Cerca de 2 milhões de pessoas trabalhavam em plataformas digitais de serviços no Brasil em 2025, o que representa 1,9% de toda a população ocupada no período. Os dados foram divulgados nesta sexta-feira (4) pelo Instituto Brasileiro de Geografia e Estatística (IBGE) por meio da Pesquisa Nacional por Amostra de Domicílios Contínua (PNAD Contínua).
As plataformas digitais foram a principal ou única fonte de trabalho para 1,8 milhão de pessoas, correspondendo a 92,1% do total. Outras 182 mil pessoas utilizaram os aplicativos como meio secundário de renda. Para 28 mil trabalhadores, as ferramentas digitais serviram como atividade principal e secundária simultaneamente.
O levantamento indica que 84,4% dos profissionais do setor são homens e 15,6% são mulheres. A maior concentração etária está entre 25 e 39 anos, grupo que representa 47% dos plataformizados. Quanto à escolaridade, 62,5% possuem ensino médio completo ou superior incompleto.
Trabalhadores por conta própria somam 86,8% do grupo, enquanto empregadores e empregados do setor privado representam 4,5% e 8,1%, respectivamente. O IBGE informou que 38,8% dos profissionais atuam exclusivamente em uma única plataforma.
Sobre as motivações, 26,8% dos que têm a plataforma como trabalho principal citaram a flexibilidade de horários. Outros 24,6% declararam não ter encontrado outra vaga de emprego e 20,8% afirmaram que o rendimento é maior que em outras opções. Entre quem usa os apps como atividade secundária, 87,7% buscam complementar a renda.
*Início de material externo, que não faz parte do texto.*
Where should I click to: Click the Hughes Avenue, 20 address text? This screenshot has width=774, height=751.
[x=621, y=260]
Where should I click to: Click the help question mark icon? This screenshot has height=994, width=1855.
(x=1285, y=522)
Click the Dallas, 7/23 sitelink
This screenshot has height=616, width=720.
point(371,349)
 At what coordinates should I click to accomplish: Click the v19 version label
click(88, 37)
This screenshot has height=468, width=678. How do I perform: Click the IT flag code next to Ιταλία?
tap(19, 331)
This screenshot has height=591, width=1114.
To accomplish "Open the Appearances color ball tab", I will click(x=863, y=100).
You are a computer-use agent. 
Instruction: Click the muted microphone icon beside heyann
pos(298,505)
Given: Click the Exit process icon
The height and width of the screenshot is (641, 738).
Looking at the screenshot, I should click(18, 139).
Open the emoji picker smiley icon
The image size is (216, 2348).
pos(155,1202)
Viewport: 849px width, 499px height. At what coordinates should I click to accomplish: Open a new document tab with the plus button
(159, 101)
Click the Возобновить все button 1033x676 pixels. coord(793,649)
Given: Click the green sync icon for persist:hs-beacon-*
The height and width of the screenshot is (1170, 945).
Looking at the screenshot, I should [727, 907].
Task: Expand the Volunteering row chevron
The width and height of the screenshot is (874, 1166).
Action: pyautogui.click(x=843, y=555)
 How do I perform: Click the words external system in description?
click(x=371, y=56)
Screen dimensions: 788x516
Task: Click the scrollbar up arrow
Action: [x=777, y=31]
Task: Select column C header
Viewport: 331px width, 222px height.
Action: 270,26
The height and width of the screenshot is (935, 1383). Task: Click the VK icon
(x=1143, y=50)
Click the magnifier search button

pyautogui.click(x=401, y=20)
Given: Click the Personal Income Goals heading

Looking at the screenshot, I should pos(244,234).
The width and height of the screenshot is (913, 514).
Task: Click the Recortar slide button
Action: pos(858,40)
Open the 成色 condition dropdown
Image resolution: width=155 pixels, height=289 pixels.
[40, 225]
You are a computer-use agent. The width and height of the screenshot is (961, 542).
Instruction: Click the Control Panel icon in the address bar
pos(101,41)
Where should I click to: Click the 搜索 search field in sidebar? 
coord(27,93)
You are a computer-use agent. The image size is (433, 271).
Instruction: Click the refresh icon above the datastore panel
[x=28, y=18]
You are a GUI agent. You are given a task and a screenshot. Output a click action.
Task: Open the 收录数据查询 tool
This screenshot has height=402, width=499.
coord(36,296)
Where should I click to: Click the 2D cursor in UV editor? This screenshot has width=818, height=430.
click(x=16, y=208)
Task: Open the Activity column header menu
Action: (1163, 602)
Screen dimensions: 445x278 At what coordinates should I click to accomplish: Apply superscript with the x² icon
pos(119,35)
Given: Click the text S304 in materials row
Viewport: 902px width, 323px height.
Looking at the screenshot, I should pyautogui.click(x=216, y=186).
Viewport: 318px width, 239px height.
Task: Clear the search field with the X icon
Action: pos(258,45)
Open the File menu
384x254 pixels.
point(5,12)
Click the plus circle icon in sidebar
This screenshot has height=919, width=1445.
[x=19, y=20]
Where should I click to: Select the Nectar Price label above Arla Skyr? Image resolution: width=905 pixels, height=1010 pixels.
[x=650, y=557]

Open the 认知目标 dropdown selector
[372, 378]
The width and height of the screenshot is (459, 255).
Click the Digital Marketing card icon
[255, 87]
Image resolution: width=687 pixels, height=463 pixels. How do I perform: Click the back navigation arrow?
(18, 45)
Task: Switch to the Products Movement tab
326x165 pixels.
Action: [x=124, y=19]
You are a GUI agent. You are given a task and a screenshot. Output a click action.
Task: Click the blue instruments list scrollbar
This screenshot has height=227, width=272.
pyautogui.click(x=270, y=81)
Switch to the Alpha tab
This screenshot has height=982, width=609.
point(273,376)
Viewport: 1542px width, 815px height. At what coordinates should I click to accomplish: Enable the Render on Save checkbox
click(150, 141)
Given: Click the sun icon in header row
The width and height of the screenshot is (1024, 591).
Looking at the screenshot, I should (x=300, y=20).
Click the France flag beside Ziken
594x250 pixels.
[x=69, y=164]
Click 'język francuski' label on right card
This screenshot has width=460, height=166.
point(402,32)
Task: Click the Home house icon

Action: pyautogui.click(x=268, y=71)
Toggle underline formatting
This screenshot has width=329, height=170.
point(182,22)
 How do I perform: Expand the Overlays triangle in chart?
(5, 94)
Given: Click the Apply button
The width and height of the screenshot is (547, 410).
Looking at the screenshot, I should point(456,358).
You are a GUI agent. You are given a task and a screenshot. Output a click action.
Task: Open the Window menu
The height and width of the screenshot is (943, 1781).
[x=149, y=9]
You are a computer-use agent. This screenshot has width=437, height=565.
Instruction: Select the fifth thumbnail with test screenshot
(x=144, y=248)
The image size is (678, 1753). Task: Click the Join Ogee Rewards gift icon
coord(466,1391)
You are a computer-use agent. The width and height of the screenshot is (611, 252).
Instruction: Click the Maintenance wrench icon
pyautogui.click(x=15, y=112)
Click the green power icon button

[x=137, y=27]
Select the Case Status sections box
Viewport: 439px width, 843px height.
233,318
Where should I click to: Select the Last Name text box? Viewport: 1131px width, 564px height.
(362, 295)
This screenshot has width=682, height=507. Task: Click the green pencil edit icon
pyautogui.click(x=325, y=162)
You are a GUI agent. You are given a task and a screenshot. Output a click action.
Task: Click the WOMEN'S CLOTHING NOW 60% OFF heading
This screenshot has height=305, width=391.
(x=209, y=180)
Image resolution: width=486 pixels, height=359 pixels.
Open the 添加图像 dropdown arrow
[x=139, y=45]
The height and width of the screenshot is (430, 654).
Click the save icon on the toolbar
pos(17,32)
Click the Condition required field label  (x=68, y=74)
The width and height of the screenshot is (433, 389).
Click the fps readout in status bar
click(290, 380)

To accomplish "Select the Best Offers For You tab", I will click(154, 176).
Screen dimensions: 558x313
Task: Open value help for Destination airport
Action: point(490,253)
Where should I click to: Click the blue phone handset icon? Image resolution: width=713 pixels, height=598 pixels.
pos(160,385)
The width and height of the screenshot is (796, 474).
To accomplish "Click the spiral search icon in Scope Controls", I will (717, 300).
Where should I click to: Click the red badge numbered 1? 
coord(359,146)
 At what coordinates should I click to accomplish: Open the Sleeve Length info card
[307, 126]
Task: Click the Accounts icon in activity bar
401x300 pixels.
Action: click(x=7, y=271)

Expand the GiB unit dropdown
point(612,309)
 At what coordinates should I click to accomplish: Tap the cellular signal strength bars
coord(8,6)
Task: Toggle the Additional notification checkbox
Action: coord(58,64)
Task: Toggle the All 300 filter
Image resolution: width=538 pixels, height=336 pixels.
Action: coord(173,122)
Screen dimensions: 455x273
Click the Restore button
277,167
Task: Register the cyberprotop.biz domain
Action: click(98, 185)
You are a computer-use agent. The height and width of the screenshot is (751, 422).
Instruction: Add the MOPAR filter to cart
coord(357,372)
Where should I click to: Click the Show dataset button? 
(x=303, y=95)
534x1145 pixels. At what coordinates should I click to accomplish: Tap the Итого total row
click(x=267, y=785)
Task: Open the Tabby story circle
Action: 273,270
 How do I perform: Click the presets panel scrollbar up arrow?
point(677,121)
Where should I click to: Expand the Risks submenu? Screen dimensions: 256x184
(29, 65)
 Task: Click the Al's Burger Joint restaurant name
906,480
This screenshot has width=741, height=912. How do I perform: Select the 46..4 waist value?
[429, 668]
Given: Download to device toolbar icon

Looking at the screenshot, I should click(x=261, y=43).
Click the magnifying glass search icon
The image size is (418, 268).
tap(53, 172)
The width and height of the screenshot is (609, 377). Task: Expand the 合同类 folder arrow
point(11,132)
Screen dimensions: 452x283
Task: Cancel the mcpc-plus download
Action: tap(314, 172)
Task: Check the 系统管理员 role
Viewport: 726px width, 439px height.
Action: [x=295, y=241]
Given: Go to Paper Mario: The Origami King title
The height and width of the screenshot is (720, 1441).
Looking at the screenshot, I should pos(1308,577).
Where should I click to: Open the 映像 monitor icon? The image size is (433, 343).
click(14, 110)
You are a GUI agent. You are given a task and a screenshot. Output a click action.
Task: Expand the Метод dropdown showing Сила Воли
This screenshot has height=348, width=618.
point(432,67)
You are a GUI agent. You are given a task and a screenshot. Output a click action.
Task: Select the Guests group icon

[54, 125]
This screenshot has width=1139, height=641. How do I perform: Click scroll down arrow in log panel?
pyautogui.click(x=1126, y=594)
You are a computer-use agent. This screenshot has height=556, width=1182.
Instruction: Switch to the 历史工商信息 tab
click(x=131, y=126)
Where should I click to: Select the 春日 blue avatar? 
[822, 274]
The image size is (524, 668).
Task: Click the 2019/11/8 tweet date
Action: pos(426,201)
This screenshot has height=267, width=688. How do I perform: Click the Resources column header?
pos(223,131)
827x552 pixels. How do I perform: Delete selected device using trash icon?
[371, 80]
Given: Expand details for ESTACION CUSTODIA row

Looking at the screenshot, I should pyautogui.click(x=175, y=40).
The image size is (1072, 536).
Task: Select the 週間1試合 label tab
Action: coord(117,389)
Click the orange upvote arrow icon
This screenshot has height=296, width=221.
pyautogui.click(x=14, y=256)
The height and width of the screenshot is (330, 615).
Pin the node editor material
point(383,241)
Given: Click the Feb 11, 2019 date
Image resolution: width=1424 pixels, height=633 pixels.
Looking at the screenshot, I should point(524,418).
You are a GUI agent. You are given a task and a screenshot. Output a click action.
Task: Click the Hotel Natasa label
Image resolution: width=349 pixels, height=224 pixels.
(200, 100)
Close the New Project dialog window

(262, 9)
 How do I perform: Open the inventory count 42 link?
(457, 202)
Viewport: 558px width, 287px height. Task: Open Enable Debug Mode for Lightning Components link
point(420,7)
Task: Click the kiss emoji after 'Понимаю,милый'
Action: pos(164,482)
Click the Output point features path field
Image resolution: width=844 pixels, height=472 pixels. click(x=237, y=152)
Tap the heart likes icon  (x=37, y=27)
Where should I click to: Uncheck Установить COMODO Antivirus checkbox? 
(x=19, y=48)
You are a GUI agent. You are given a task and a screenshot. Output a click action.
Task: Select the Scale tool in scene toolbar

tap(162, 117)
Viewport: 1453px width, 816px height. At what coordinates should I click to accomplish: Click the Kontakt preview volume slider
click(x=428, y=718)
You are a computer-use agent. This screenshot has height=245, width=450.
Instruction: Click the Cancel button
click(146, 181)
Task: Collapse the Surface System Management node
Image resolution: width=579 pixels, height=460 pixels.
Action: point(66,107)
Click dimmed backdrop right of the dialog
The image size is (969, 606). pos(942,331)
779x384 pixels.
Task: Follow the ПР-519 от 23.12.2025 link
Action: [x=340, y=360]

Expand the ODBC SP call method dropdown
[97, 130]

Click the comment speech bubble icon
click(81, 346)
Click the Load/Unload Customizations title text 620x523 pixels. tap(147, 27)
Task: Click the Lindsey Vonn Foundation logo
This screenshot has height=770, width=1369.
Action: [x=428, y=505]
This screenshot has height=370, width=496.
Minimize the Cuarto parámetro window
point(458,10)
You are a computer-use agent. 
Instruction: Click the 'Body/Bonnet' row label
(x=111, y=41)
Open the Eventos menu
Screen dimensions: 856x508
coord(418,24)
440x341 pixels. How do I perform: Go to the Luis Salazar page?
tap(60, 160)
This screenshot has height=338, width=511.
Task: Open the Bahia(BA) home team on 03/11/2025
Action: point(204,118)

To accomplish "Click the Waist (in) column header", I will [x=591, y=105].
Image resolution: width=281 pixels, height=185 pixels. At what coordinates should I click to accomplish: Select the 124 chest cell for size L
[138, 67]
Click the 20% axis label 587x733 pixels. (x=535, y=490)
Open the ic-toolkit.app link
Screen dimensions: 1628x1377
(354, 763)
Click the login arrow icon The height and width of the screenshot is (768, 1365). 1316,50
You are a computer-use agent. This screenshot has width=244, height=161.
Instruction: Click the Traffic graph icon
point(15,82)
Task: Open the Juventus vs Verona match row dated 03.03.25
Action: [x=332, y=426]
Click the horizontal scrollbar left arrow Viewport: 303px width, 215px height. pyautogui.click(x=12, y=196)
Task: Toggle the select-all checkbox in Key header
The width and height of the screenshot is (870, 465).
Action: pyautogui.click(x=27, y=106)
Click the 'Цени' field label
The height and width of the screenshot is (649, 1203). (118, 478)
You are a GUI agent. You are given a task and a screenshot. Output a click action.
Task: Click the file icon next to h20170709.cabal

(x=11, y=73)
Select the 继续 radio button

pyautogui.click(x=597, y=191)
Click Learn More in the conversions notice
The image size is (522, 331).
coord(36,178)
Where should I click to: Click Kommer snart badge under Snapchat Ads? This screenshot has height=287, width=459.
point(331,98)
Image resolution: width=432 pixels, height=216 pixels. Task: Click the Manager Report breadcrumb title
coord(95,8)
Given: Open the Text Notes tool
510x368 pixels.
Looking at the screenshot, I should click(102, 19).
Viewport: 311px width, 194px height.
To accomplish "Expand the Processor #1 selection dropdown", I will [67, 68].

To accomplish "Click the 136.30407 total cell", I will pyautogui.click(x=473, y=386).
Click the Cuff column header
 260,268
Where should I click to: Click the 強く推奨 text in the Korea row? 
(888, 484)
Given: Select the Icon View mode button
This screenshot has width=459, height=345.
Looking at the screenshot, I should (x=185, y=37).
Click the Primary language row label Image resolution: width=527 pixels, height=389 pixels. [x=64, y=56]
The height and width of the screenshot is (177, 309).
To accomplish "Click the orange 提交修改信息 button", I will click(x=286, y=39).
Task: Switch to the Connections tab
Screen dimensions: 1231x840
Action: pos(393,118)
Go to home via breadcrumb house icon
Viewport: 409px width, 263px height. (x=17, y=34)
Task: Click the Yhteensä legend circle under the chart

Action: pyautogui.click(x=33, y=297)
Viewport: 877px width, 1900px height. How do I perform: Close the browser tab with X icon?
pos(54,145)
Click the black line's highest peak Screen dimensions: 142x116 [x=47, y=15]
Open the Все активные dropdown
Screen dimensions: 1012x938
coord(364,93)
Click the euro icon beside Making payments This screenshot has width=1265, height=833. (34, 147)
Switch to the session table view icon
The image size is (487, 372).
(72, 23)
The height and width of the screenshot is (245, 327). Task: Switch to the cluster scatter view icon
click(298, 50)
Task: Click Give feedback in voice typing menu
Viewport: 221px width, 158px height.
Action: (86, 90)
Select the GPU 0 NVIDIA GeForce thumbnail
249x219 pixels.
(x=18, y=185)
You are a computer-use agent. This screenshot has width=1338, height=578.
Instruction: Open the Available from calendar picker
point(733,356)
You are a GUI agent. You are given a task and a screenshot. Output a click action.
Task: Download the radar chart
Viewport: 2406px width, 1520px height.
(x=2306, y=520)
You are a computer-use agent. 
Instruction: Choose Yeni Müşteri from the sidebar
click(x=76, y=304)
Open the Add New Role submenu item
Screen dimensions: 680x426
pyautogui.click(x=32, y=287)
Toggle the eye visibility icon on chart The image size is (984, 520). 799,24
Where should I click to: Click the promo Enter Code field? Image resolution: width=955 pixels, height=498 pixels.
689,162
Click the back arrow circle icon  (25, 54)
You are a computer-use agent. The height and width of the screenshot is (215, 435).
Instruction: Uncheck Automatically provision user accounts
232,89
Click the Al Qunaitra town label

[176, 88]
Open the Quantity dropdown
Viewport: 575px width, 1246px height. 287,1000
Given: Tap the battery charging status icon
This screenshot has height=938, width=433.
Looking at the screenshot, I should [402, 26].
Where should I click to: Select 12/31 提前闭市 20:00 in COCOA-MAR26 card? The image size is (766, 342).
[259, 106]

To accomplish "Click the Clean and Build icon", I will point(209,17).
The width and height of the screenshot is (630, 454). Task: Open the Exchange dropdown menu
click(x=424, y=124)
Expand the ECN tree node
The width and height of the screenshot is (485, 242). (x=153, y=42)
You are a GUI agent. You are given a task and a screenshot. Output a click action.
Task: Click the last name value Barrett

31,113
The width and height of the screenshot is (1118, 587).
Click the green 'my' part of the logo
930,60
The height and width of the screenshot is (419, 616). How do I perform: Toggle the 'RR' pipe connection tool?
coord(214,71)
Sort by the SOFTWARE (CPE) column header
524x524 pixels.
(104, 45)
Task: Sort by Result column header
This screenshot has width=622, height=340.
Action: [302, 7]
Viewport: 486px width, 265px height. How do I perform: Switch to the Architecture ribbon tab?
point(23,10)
Geograficamente, o Sudeste concentra 55,3% dos trabalhadores, totalizando 1,083 milhão de pessoas. O Nordeste registra 19,7%, seguido pelo Sul com 11,7%, Centro-Oeste com 7,3% e Norte com 6%.
Gustavo Geaquinto Fontes, analista do IBGE, afirmou que as plataformas oferecem oportunidades de renda e redução de custos para empresas, mas representam um desafio para as condições de trabalho. Em 2022, o número de pessoas que tinham os aplicativos como principal fonte de trabalho era de 1,3 milhão.